• WHAT IS EXPECTED
Rewrite every line of the listing below, replacing "Image resolution" with "Screen resolution" and changing nothing else. Leave the pictures out of your output.

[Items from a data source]
--------------------------------

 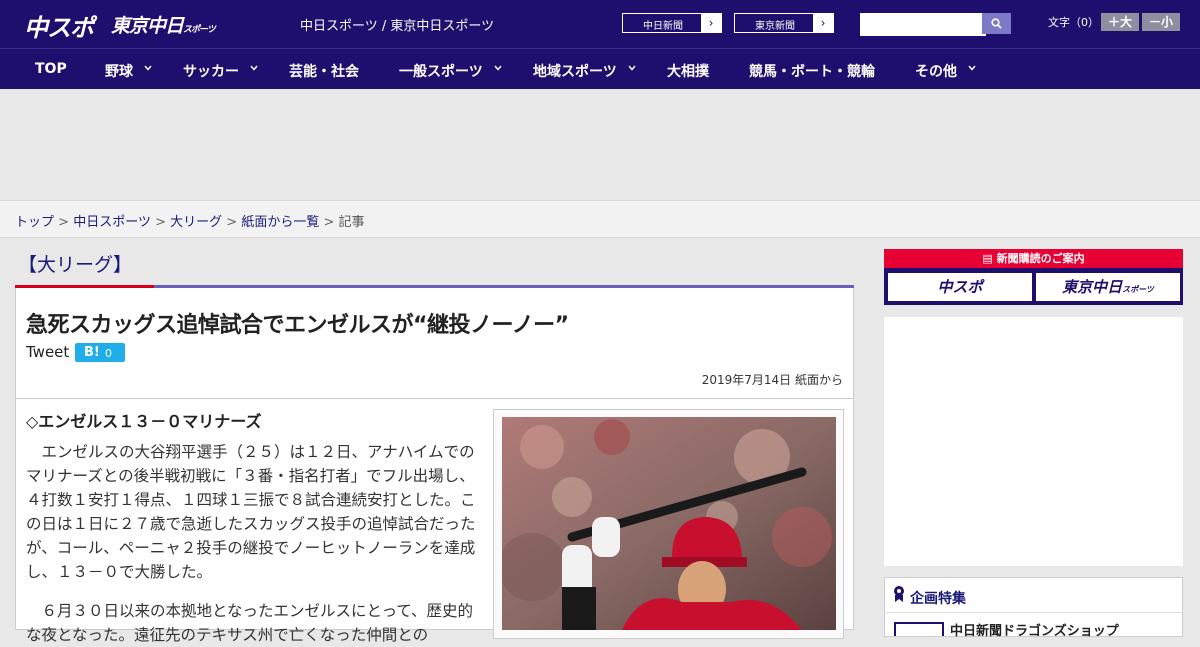 I want to click on nav-item-racing: 競馬・ボート・競輪, so click(x=812, y=71).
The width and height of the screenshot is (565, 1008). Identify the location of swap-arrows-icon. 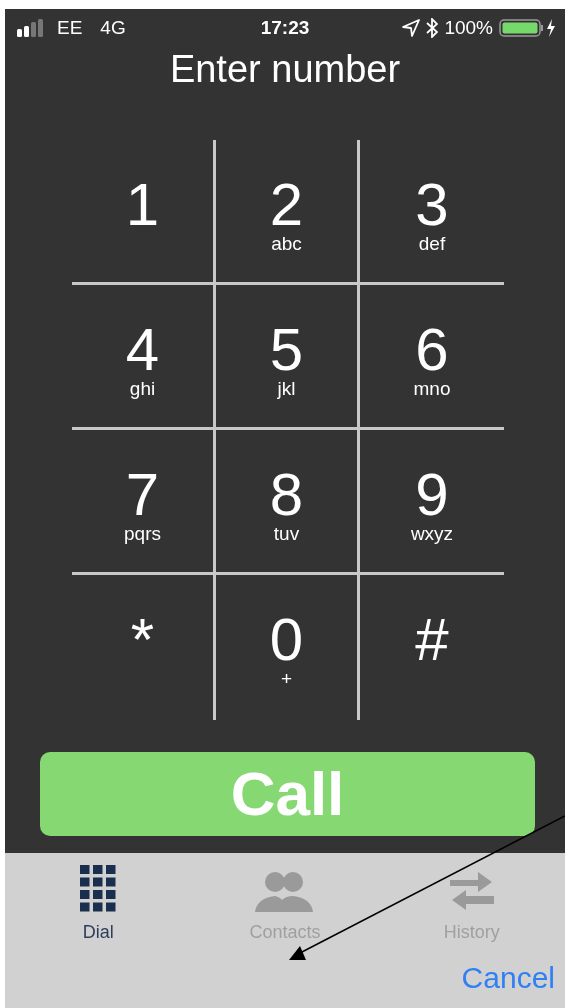
(472, 891).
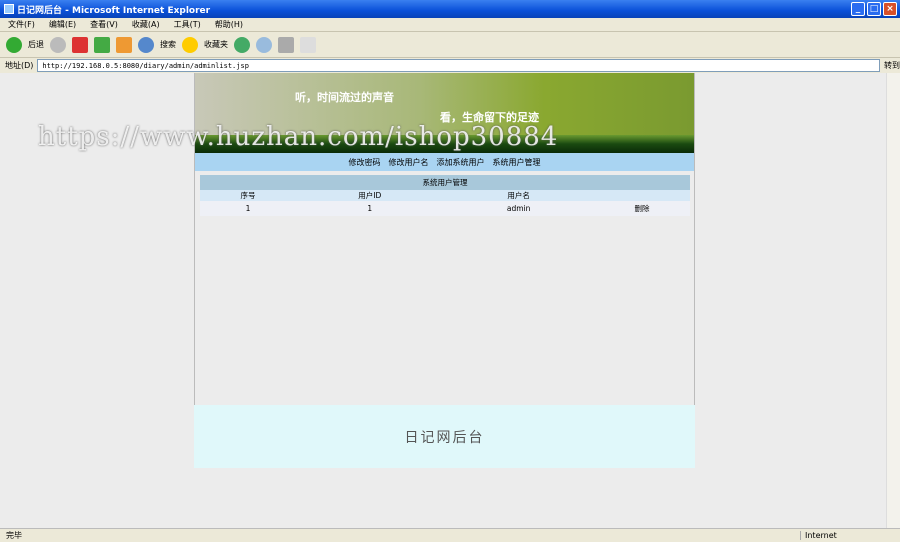  Describe the element at coordinates (642, 196) in the screenshot. I see `header-action` at that location.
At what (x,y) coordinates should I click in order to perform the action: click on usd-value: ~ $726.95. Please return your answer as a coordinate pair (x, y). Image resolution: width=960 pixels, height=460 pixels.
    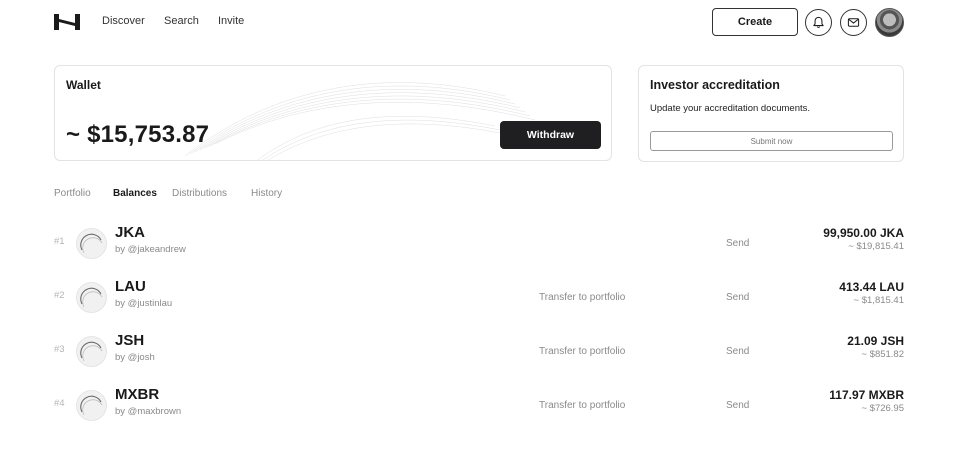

--------------------------------

• EXERCISE OUTPUT
  I want to click on nav-item-racing: 競馬・ボート・競輪, so click(x=812, y=71).
The width and height of the screenshot is (565, 1008). Identify the location of swap-arrows-icon. 
(472, 891).
  Describe the element at coordinates (642, 196) in the screenshot. I see `header-action` at that location.
At what (x,y) coordinates should I click in order to perform the action: click on usd-value: ~ $726.95. Please return your answer as a coordinate pair (x, y). Screen resolution: width=960 pixels, height=460 pixels.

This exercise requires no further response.